The ruling by the Zurich Appeals court reversed a decision by a Zurich district attorney earlier this year lifting the freeze order on the accounts of former Energy Minister Geronimo Velasco, Alfredo de Borja and Carmencita Clavecilla, all Marcos allies.
In a letter to the Presidential Commission on Good Government (PCGG), the government body tracking down the wealth stolen during the Marcos rule, Swiss lawyer Martin Kurer said the court "has granted the request for interim measures and ordered the bank to refrain from doing any transfers with immediate effect."
The PCGG had appealed the Feb. 6 and March 12 decision by the Zurich district attorney lifting the freeze on the Swiss accounts due to the alleged lack of pending criminal action against the three.
In its appeal, the PCGG clarified that Velasco, De Borja and Clavecilla were facing charges for forfeiture, which are considered criminal in nature by Swiss courts.
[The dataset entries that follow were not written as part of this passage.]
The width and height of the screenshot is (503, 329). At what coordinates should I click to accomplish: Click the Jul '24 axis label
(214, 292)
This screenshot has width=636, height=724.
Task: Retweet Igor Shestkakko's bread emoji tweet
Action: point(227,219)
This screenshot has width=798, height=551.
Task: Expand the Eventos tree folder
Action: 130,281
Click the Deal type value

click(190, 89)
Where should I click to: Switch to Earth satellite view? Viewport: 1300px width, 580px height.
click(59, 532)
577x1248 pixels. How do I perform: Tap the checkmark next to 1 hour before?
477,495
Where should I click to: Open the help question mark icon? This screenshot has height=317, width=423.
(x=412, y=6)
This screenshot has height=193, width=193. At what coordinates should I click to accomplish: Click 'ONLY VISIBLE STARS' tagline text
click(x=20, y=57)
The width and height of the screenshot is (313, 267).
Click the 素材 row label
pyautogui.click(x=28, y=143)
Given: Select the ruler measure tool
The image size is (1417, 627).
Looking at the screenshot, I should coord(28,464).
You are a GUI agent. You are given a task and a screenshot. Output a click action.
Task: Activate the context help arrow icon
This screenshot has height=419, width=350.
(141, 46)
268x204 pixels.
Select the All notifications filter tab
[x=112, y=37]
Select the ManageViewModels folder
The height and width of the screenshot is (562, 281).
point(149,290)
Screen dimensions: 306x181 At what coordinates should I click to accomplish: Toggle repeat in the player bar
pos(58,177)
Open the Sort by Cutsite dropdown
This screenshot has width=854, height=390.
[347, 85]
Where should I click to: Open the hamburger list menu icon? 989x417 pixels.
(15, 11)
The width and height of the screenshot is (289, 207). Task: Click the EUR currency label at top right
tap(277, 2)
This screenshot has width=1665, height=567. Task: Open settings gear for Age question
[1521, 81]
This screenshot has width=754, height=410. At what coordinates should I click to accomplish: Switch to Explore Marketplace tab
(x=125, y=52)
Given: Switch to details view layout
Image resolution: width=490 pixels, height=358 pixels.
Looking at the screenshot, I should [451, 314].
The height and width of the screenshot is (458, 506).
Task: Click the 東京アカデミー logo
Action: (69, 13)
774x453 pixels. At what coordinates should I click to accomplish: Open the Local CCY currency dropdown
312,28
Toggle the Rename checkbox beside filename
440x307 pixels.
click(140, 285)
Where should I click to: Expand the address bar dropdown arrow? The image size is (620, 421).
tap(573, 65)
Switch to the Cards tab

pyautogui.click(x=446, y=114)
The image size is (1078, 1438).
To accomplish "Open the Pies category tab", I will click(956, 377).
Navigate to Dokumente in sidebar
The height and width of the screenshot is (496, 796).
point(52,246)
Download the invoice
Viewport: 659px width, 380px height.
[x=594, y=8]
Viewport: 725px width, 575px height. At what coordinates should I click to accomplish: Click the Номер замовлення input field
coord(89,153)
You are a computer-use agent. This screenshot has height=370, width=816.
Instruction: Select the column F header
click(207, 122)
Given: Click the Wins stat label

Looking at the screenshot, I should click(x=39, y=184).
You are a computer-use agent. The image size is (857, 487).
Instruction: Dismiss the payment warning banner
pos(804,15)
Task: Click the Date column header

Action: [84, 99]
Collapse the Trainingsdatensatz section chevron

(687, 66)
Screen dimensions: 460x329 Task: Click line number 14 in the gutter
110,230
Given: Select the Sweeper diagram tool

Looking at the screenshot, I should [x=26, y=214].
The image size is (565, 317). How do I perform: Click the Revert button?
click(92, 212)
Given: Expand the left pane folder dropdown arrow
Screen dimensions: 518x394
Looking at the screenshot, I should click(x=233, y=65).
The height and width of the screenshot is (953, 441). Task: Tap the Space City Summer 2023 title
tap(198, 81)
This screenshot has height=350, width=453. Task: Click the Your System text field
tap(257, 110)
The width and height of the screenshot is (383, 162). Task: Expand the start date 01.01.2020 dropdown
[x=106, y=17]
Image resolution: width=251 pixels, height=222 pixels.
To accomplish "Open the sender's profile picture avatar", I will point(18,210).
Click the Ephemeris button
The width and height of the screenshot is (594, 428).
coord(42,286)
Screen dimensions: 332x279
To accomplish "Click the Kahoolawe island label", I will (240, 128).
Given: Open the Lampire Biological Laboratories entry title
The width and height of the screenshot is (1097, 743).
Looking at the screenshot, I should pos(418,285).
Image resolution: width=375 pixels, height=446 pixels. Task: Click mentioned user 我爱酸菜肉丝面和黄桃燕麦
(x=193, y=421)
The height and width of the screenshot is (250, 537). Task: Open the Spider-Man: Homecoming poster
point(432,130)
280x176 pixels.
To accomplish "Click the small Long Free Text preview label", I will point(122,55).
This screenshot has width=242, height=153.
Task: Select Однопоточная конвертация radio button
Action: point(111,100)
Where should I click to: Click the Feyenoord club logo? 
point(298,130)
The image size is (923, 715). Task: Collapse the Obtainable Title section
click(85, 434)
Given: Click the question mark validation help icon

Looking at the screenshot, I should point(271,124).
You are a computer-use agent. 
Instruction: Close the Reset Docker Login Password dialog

Marcos and his allies are believed to have plundered some $10 billion from state coffers before the dictator was toppled in a popular revolt in February 1986.
He fled to Hawaii after the revolt and died in exile in September 1989 but his family has been allowed to return to the Philippines, where they have regained some measure of political power.
Despite years of investigations and numerous criminal and civil suits, no Marcos relative or ally has been jailed for the massive corruption that took place under his regime.
The Marcos family and the government are now in a legal struggle over some $ 659.7 million in Swiss bank funds allegedly accumulated by the late dictator.
The Swiss deposits were transferred into a Manila escrow account by the Swiss Federal Supreme Court in 1997.
Under the escrow agreement with the Swiss judiciary, the bank deposits are to be released to the party that the Philippine courts declare to be their legal owner.